EXTRACTED TEXT.
+++
Open UIOpen UI

Tabs Markup research

In this document we will discuss various APIs that we found regarding TabSets, attempt to describe them and, finally, offer our observations and recommendations on how to focus work in open-ui. Note that throughout this document we will use the terminology as defined in our research.

Tab Set API and Markup Approaches

Different libraries approach APIs around creation and management of Tab Sets quite differently. While, broadly speaking, there are general similarities in basic features, the actual details beyond this differ a lot. There are numerous reasons for this, but one very significant reason seems to be the simple fact that different environments provide different programming models, constraints and abstractions that influence the shape of their API.
+++
DATA SECTION.
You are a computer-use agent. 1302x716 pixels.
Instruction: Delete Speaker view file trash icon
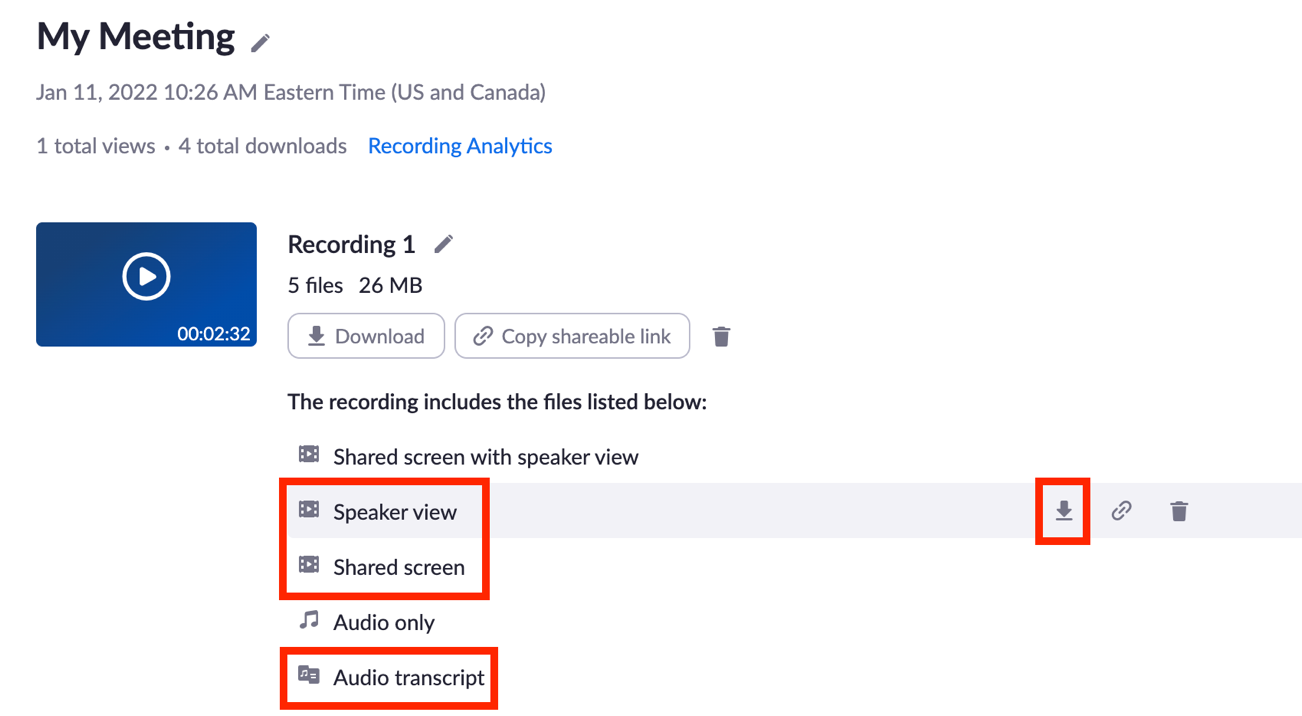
+++
STATED PROBLEM.
Transcribe the tabs markup research text above word for word, starting with "Tabs Markup research" and going on through "of their API.".

THE OUTPUT.
Tabs Markup research

In this document we will discuss various APIs that we found regarding TabSets, attempt to describe them and, finally, offer our observations and recommendations on how to focus work in open-ui. Note that throughout this document we will use the terminology as defined in our research.

Tab Set API and Markup Approaches

Different libraries approach APIs around creation and management of Tab Sets quite differently. While, broadly speaking, there are general similarities in basic features, the actual details beyond this differ a lot. There are numerous reasons for this, but one very significant reason seems to be the simple fact that different environments provide different programming models, constraints and abstractions that influence the shape of their API.